There's been a lot of discussion about getting decent XML out of Microsoft Office documents, particularly from Word. However I can't remember seeing anyone talk about extracting metadata from these kinds of documents.
As an exercise in further tinkering with Jena, and as a way for people to create more RDF data to embed in FOAF documents, it'd be interesting to attempt creating RDF metadata from the kinds of properties stored in these documents.
A simple command-line app should suffice, dumping out the RDF document to the command-line, although it'd be interesting to embed this into the FOAF-a-Matic Mark 2.
Turns out this is very easy to do. The Apache POI project provides a Java interface to OLE2 documents, including the Horrible Property Set Format. This provides direct access to the properties stored in a document. Should be simple to process a document and build a Jena Model from the property values.
|HPSF Property||DC Equivalent|
|Last Saved Time/Date||dc:modified|
|Last Saved By||dc:contributor?|
One could manufacture the dc:format based on the file type. Excel.

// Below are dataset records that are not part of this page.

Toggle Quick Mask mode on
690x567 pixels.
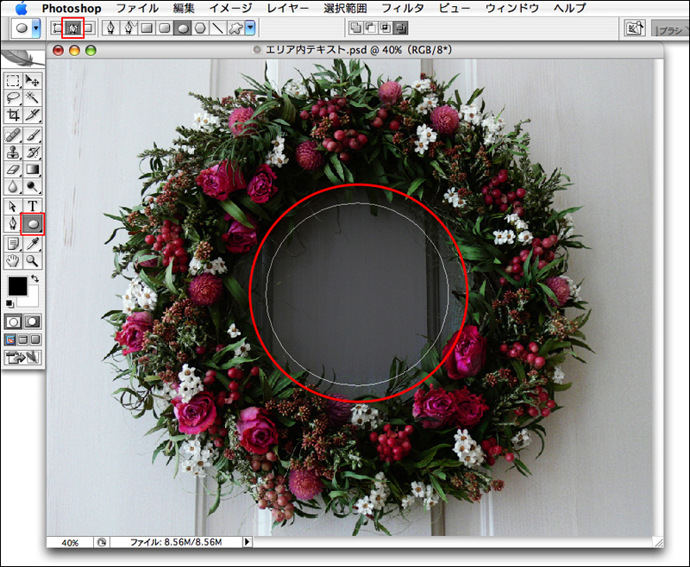[x=33, y=321]
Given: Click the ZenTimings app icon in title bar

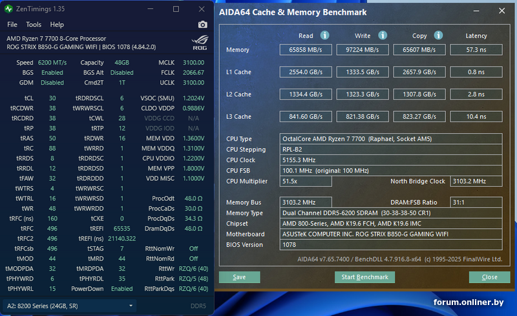Looking at the screenshot, I should 9,9.
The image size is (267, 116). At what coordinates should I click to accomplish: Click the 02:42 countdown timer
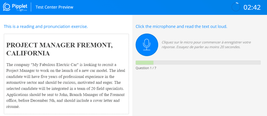pos(252,8)
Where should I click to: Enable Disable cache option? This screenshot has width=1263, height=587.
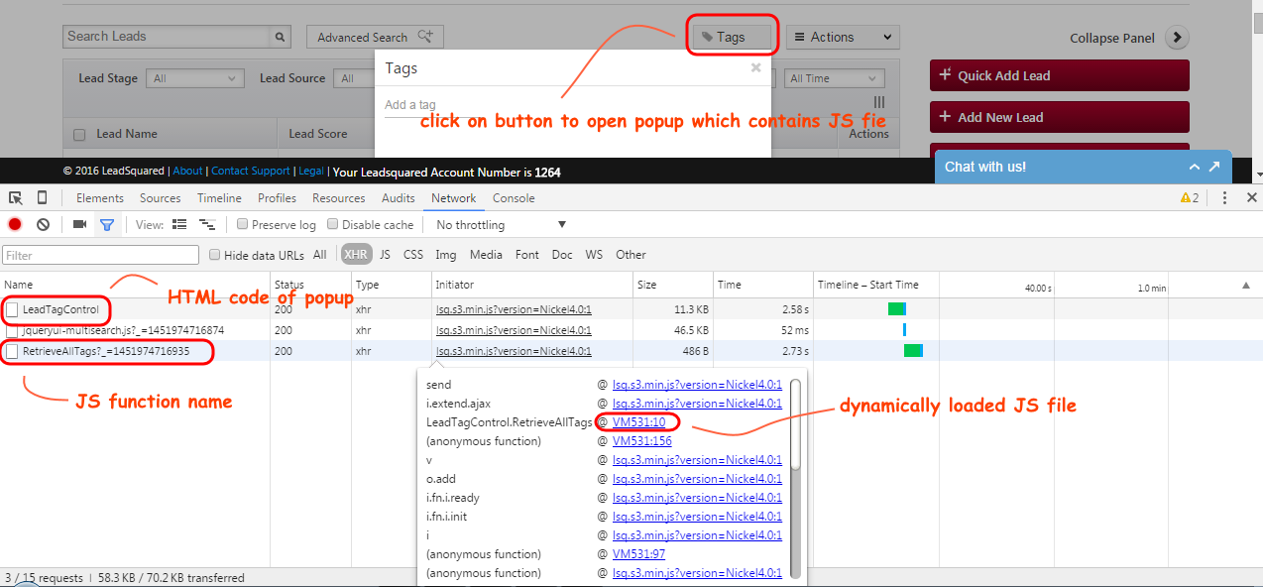[x=332, y=224]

There's also a bunch of other potentially useful data such as word, line, page counts, creating application, etc. It'd probably be useful to dump out as much as possible. Should check for standard ontologies for describing documents in this detail.

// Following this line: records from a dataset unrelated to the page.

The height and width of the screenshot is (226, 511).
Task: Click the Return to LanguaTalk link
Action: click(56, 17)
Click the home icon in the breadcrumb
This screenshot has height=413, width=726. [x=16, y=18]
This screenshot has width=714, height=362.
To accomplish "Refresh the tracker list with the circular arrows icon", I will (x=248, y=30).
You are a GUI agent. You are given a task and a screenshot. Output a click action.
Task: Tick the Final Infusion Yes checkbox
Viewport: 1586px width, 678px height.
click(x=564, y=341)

There are some other interesting possibilities. For example it may be possible to use other features in POI to extract text from a Word document. This could be used to extract hyperlinks from within the document to build up a list of references (dc:citation) to other texts on the web (if available).
Something equivalent to Norm Walsh's jpegrdf. i.e. allow extraction, and querying of metadata from the command-line.
You can search Google for Word (and other Office) documents. So in theory one could write a spider that used the Google API to perform a search for all Word documents that contain a particular expression. The result set (or n results of it anyway) could then be walked through, fetching each document (or the cached version from Google) in turn and extracting its metadata. The result would be a big bunch of document related metadata that some-one could have fun with.